About this task: The lines to return are those below that contain the word "computer".
______________________________
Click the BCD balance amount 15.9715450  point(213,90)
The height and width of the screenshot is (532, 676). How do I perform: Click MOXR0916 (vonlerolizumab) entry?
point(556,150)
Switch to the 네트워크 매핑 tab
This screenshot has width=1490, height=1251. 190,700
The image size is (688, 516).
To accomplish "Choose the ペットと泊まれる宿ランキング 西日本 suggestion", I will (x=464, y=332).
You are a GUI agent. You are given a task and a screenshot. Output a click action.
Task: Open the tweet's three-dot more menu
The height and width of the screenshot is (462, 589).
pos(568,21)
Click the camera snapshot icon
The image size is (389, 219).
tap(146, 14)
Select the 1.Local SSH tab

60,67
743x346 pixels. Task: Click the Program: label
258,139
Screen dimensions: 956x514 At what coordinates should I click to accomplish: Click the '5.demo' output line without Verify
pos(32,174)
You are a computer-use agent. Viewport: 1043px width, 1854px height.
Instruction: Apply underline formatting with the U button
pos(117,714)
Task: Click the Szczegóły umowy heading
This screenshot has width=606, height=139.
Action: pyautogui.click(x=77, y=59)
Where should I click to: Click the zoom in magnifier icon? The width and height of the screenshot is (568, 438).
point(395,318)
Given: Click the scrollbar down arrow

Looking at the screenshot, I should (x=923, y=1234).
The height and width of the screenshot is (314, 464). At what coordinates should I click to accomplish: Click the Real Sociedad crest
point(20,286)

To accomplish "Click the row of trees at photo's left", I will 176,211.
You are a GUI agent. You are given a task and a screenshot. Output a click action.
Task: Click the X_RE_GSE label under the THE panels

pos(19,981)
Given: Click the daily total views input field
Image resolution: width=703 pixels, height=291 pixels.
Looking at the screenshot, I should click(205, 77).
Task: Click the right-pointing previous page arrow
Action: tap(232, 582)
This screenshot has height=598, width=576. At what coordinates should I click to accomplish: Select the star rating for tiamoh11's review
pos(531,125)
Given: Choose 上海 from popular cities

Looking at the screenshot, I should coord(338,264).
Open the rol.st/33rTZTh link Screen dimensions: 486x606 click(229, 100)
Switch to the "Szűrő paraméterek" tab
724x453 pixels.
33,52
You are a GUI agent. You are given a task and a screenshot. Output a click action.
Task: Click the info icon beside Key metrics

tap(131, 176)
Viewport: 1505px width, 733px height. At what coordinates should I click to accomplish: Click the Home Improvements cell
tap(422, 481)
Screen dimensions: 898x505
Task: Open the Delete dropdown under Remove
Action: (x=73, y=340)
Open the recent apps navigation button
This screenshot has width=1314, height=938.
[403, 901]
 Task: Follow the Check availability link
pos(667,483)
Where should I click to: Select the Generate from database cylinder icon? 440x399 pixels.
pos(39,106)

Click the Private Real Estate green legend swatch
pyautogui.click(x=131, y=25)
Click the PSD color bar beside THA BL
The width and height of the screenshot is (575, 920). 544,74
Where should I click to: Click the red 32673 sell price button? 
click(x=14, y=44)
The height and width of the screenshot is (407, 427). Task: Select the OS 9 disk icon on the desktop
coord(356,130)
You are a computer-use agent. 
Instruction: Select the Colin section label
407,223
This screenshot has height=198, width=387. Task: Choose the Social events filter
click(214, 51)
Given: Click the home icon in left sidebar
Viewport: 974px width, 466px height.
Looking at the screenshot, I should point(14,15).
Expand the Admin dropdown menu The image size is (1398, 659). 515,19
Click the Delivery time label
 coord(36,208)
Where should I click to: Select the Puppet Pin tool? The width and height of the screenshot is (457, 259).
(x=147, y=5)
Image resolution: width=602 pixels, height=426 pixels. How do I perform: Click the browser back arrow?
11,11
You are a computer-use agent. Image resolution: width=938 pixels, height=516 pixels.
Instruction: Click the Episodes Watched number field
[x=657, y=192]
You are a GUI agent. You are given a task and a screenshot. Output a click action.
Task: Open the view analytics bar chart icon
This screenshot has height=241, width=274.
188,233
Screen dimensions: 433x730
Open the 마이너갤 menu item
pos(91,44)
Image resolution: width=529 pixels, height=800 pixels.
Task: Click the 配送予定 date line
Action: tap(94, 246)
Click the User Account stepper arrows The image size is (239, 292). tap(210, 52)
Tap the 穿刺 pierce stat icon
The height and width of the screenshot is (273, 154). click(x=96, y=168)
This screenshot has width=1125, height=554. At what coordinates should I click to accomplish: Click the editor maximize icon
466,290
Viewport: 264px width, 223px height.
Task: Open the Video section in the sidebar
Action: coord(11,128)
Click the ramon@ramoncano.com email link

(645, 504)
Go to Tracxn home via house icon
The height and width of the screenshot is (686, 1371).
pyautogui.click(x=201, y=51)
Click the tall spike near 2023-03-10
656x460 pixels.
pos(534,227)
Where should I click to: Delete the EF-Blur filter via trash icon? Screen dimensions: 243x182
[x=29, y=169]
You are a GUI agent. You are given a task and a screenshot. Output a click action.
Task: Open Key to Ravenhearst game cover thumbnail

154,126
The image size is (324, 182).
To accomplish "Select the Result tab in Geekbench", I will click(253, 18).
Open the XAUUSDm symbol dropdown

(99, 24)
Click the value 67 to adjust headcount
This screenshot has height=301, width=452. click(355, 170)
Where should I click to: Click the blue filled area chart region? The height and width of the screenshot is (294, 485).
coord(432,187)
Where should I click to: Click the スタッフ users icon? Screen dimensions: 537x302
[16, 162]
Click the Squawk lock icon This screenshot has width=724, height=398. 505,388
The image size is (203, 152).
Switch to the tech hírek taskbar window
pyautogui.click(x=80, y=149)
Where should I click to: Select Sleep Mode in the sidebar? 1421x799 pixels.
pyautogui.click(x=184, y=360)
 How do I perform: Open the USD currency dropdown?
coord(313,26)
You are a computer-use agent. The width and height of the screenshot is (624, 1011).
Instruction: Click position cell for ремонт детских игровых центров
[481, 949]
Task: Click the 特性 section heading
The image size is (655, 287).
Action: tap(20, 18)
______________________________
Result of the task:
You are a computer-use agent. Viewport: 1043px width, 1854px height.
You are a computer-use agent. 
You are a computer-use agent. Image resolution: width=938 pixels, height=516 pixels.
You are a computer-use agent. The width and height of the screenshot is (624, 1011).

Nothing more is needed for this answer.